### The problem
Could you reproduce every item below with "GUI agent" swapped for "screen agent" and everything else left unchanged?

::::

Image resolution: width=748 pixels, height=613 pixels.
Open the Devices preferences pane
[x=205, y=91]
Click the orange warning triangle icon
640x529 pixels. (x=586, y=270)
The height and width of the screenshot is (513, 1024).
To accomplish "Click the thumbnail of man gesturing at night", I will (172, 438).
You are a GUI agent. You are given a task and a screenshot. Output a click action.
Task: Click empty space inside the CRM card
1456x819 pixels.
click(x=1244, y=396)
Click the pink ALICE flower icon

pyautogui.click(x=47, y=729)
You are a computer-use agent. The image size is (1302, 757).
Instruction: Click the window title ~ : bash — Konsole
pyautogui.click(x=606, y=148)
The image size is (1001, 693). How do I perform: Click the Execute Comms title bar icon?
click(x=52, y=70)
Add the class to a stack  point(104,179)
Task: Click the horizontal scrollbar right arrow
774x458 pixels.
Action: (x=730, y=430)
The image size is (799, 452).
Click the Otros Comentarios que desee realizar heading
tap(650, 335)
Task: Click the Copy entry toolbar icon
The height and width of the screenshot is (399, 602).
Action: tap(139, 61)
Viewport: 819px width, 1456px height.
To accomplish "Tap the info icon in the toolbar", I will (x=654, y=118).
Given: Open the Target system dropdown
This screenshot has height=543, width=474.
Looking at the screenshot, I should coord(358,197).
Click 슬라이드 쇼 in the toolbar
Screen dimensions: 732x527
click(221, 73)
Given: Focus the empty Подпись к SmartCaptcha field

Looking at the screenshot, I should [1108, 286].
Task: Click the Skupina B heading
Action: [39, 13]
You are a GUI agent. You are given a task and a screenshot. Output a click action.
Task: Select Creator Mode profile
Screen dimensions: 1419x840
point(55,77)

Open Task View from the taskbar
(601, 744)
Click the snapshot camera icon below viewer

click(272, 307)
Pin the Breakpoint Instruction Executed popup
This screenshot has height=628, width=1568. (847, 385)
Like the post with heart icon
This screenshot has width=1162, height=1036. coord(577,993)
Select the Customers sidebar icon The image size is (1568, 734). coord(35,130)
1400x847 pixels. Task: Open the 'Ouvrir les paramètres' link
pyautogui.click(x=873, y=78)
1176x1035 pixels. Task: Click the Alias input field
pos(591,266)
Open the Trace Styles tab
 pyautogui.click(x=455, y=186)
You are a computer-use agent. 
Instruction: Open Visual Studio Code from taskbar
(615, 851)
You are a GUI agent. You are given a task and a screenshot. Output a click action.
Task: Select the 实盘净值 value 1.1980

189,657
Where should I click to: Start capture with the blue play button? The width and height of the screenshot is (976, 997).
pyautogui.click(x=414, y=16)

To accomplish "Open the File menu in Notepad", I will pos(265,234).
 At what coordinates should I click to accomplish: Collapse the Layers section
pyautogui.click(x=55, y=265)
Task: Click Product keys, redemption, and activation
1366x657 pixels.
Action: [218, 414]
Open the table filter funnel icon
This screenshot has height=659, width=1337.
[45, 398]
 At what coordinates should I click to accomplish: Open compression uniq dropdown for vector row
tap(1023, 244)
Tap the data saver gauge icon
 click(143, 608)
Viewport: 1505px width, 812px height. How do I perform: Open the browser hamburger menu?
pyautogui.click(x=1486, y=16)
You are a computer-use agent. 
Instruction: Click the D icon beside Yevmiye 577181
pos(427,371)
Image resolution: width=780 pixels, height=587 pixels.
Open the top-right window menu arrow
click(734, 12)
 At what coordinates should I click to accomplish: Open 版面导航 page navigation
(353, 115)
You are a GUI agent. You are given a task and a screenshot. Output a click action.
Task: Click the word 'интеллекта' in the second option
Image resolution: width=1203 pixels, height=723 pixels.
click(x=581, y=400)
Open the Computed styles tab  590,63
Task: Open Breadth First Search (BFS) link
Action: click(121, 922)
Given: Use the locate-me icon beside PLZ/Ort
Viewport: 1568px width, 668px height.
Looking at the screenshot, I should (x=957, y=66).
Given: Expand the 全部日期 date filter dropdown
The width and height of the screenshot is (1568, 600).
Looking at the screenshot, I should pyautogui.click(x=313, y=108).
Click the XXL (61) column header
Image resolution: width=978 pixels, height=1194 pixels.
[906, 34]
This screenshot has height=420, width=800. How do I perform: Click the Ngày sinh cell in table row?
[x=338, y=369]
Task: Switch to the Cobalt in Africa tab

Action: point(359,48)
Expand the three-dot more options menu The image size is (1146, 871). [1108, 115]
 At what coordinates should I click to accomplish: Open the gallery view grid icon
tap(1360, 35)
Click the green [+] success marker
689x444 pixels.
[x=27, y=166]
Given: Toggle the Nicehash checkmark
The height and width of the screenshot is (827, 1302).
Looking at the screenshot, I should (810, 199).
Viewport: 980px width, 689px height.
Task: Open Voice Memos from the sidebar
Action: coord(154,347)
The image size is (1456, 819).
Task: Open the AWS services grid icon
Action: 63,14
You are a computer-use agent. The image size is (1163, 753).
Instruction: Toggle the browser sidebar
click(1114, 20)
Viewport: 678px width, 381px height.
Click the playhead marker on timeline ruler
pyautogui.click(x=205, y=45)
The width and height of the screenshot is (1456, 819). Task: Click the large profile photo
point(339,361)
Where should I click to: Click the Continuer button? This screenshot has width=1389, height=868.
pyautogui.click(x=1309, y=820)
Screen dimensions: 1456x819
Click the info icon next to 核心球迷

::::

### Output of the exercise
Image resolution: width=748 pixels, height=613 pixels.
Open the Devices preferences pane
[x=205, y=91]
Click the orange warning triangle icon
640x529 pixels. (x=586, y=270)
The height and width of the screenshot is (513, 1024).
To accomplish "Click the thumbnail of man gesturing at night", I will (172, 438).
You are a screen agent. You are given a task and a screenshot. Output a click action.
Task: Click empty space inside the CRM card
1456x819 pixels.
click(x=1244, y=396)
Click the pink ALICE flower icon

pyautogui.click(x=47, y=729)
You are a computer-use agent. The image size is (1302, 757).
Instruction: Click the window title ~ : bash — Konsole
pyautogui.click(x=606, y=148)
The image size is (1001, 693). How do I perform: Click the Execute Comms title bar icon?
click(x=52, y=70)
Add the class to a stack  point(104,179)
Task: Click the horizontal scrollbar right arrow
774x458 pixels.
Action: (x=730, y=430)
The image size is (799, 452).
Click the Otros Comentarios que desee realizar heading
tap(650, 335)
Task: Click the Copy entry toolbar icon
The height and width of the screenshot is (399, 602).
Action: tap(139, 61)
Viewport: 819px width, 1456px height.
To accomplish "Tap the info icon in the toolbar", I will (x=654, y=118).
Given: Open the Target system dropdown
This screenshot has height=543, width=474.
Looking at the screenshot, I should coord(358,197).
Click 슬라이드 쇼 in the toolbar
Screen dimensions: 732x527
click(221, 73)
Given: Focus the empty Подпись к SmartCaptcha field

Looking at the screenshot, I should [1108, 286].
Task: Click the Skupina B heading
Action: [39, 13]
You are a screen agent. You are given a task and a screenshot. Output a click action.
Task: Select Creator Mode profile
Screen dimensions: 1419x840
point(55,77)

Open Task View from the taskbar
(601, 744)
Click the snapshot camera icon below viewer

click(272, 307)
Pin the Breakpoint Instruction Executed popup
This screenshot has height=628, width=1568. (847, 385)
Like the post with heart icon
This screenshot has width=1162, height=1036. coord(577,993)
Select the Customers sidebar icon The image size is (1568, 734). coord(35,130)
1400x847 pixels. Task: Open the 'Ouvrir les paramètres' link
pyautogui.click(x=873, y=78)
1176x1035 pixels. Task: Click the Alias input field
pos(591,266)
Open the Trace Styles tab
 pyautogui.click(x=455, y=186)
You are a computer-use agent. 
Instruction: Open Visual Studio Code from taskbar
(615, 851)
You are a screen agent. You are given a task and a screenshot. Output a click action.
Task: Select the 实盘净值 value 1.1980

189,657
Where should I click to: Start capture with the blue play button? The width and height of the screenshot is (976, 997).
pyautogui.click(x=414, y=16)

To accomplish "Open the File menu in Notepad", I will pos(265,234).
 At what coordinates should I click to accomplish: Collapse the Layers section
pyautogui.click(x=55, y=265)
Task: Click Product keys, redemption, and activation
1366x657 pixels.
Action: [218, 414]
Open the table filter funnel icon
This screenshot has height=659, width=1337.
[45, 398]
 At what coordinates should I click to accomplish: Open compression uniq dropdown for vector row
tap(1023, 244)
Tap the data saver gauge icon
 click(143, 608)
Viewport: 1505px width, 812px height. How do I perform: Open the browser hamburger menu?
pyautogui.click(x=1486, y=16)
You are a computer-use agent. 
Instruction: Click the D icon beside Yevmiye 577181
pos(427,371)
Image resolution: width=780 pixels, height=587 pixels.
Open the top-right window menu arrow
click(734, 12)
 At what coordinates should I click to accomplish: Open 版面导航 page navigation
(353, 115)
You are a screen agent. You are given a task and a screenshot. Output a click action.
Task: Click the word 'интеллекта' in the second option
Image resolution: width=1203 pixels, height=723 pixels.
click(x=581, y=400)
Open the Computed styles tab  590,63
Task: Open Breadth First Search (BFS) link
Action: click(121, 922)
Given: Use the locate-me icon beside PLZ/Ort
Viewport: 1568px width, 668px height.
Looking at the screenshot, I should (x=957, y=66).
Given: Expand the 全部日期 date filter dropdown
The width and height of the screenshot is (1568, 600).
Looking at the screenshot, I should pyautogui.click(x=313, y=108).
Click the XXL (61) column header
Image resolution: width=978 pixels, height=1194 pixels.
[906, 34]
This screenshot has height=420, width=800. How do I perform: Click the Ngày sinh cell in table row?
[x=338, y=369]
Task: Switch to the Cobalt in Africa tab

Action: point(359,48)
Expand the three-dot more options menu The image size is (1146, 871). [1108, 115]
 At what coordinates should I click to accomplish: Open the gallery view grid icon
tap(1360, 35)
Click the green [+] success marker
689x444 pixels.
[x=27, y=166]
Given: Toggle the Nicehash checkmark
The height and width of the screenshot is (827, 1302).
Looking at the screenshot, I should (810, 199).
Viewport: 980px width, 689px height.
Task: Open Voice Memos from the sidebar
Action: coord(154,347)
The image size is (1456, 819).
Task: Open the AWS services grid icon
Action: 63,14
You are a computer-use agent. The image size is (1163, 753).
Instruction: Toggle the browser sidebar
click(1114, 20)
Viewport: 678px width, 381px height.
Click the playhead marker on timeline ruler
pyautogui.click(x=205, y=45)
The width and height of the screenshot is (1456, 819). Task: Click the large profile photo
point(339,361)
Where should I click to: Click the Continuer button? This screenshot has width=1389, height=868.
pyautogui.click(x=1309, y=820)
Screen dimensions: 1456x819
Click the info icon next to 核心球迷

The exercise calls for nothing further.